OwLore: Outlier-weighed Layerwise Sampled Low-Rank Projection for Memory-Efficient LLM Fine-tuning

Pengxiang Li,Lu Yin,Xiaowei Gao,Shiwei Liu
2024-10-12
Abstract:The rapid advancements in Large Language Models (LLMs) have revolutionized various natural language processing tasks. However, the substantial size of LLMs presents significant challenges in training or fine-tuning. While parameter-efficient approaches such as low-rank adaptation (LoRA) have gained popularity, they often compromise performance compared to full-rank fine-tuning. In this paper, we propose Outlier-weighed Layerwise Sampled Low-Rank Projection (OwLore), a new memory-efficient fine-tuning approach, inspired by the layerwise outlier distribution of LLMs. Unlike LoRA, which adds extra adapters to all layers, OwLore strategically assigns higher sampling probabilities to layers with more outliers, selectively sampling only a few layers and fine-tuning their pre-trained weights. To further increase the number of fine-tuned layers without a proportional rise in memory costs, we incorporate gradient low-rank projection, further boosting the approach's performance. Our extensive experiments across various architectures, including LLaMa2, LLaMa3, and Mistral, demonstrate that OwLore consistently outperforms baseline approaches, including full fine-tuning. Specifically, it achieves up to a 1.1% average accuracy gain on the Commonsense Reasoning benchmark, a 3.0% improvement on MMLU, and a notable 10% boost on MT-Bench, while being more memory efficient. OwLore allows us to fine-tune LLaMa2-7B with only 21GB of memory. Code is available at <a class="link-external link-https" href="https://github.com/pixeli99/OwLore" rel="external noopener nofollow">this https URL</a>.

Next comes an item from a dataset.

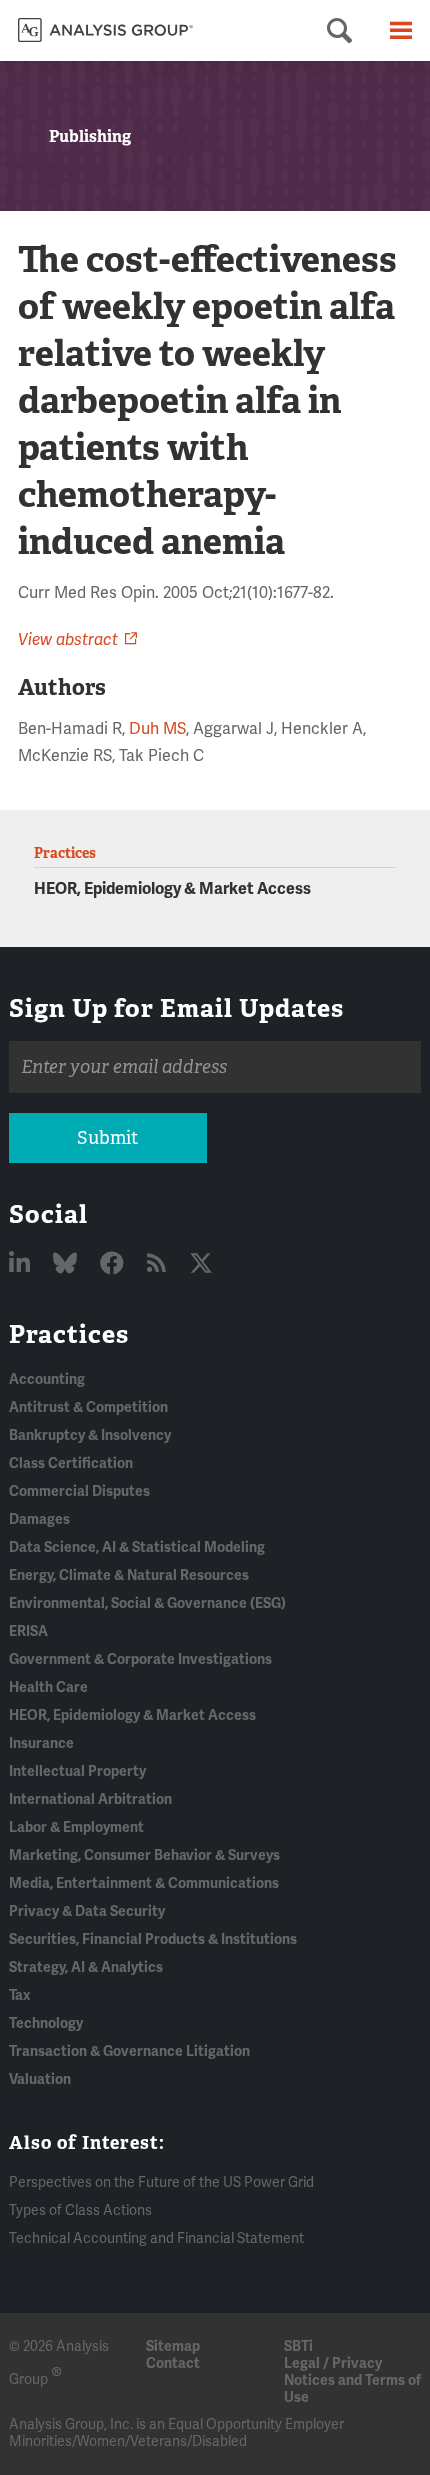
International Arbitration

Machine Learning,Artificial Intelligence,Computation and Language
What problem does this paper attempt to address?
### Problems the paper attempts to solve This paper aims to solve two major challenges in the fine - tuning process of large language models (LLMs): 1. **Trade - off between parameter efficiency and performance**: - Although parameter - efficient fine - tuning methods such as Low - Rank Adaptation (LoRA) have been widely used, these methods usually sacrifice performance, especially when compared with full - rank fine - tuning. Therefore, how to reduce memory and computational costs while maintaining high performance has become an important research direction. 2. **Effectiveness of layer sampling methods**: - Although existing layer sampling methods (such as LISA) reduce memory overhead to a certain extent, they are insufficient in choosing which layers to fine - tune. For example, LISA adopts a uniform sampling method, which may lead to performance not as expected. In addition, as the number of sampled layers increases, the memory overhead will also increase significantly. To solve these problems, the paper proposes the **Outlier - weighed Layerwise Sampled Low - Rank Projection (OwLore)** method. OwLore improves the efficiency and performance of fine - tuning through the following two main innovations: 1. **Outlier - Weighed Sampling (OWS) based on layer sampling**: - By analyzing the outlier distribution of each layer, layers containing more outliers are preferentially selected for fine - tuning. This method not only improves performance but also achieves more effective resource utilization. 2. **Gradient Low - Rank Projection**: - Combined with the gradient low - rank projection technology, the memory overhead is further reduced. Specifically, for the sampled layers, the gradient matrix is projected into a low - rank subspace, thereby significantly reducing the memory requirements in the optimization process. Through these innovations, OwLore performs well in multiple benchmark tests, not only outperforming existing fine - tuning methods in performance but also achieving a significant improvement in memory efficiency. Specifically, OwLore has achieved significant performance improvements on tasks such as Commonsense Reasoning, MMLU, and MT - Bench, and only needs 21GB of memory to complete the fine - tuning of LLaMa2 - 7B.